Posted August 15, 2017 9:30 am by Comments

By Christen Smith

Seized guns taken during Project Rebel, a joint operation involving Ontario, ATF and U.S. Immigration and Customs Enforcement. (Photo: The Canadian Press)
Guns recovered and traced in Canada increased 20 percent over the last five years, according to a federal report published last week.
The Bureau of Alcohol, Tobacco, Firearms and Explosives released international tracing data Wednesday for Canada, Central America, Mexico and the Caribbean gathered through the agency’s National Tracing Center.
The ATF recovered more than 1,500 firearms in Canada last year, according to the report — a 3 percent increase over 2015 and 20 percent higher than 2011. The agency traced 45 percent of the recovered firearms back to U.S. retailers and another 30 percent to foreign countries. One quarter of the recovered guns were untraceable, the agency said.

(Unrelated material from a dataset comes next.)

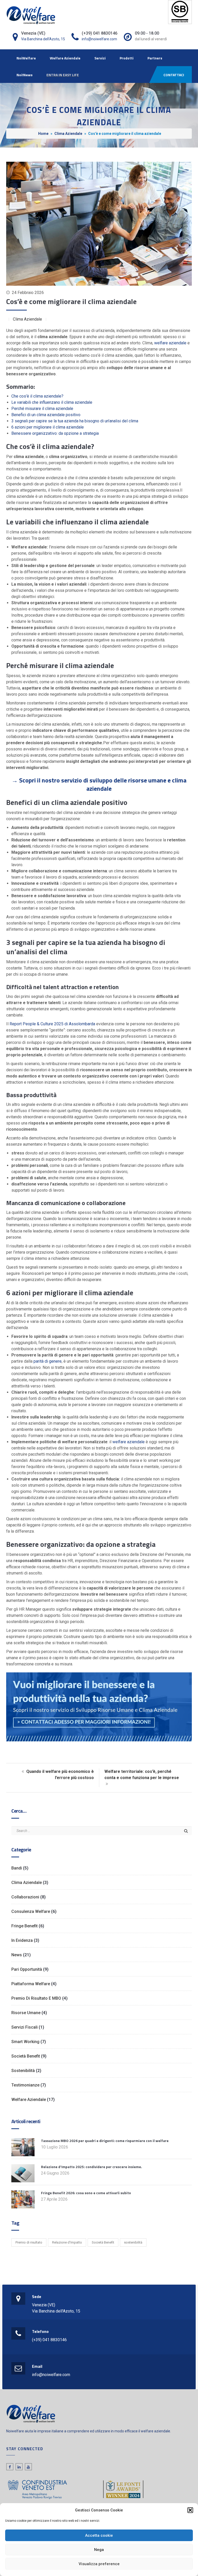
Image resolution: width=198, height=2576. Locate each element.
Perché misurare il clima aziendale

The report offered several explanations for the untraceable guns, including missing or incomplete paperwork provided by a federally licensed firearms dealer, obliterated serial numbers, or recovering guns “too old to trace.”
“The success of a trace result, whether domestic or international, relies upon the accuracy of the supplied firearm identifiers,” the agency said in the report. “The necessary identifiers for a trace include manufacturer, importer (if applicable), model, caliber and serial number.”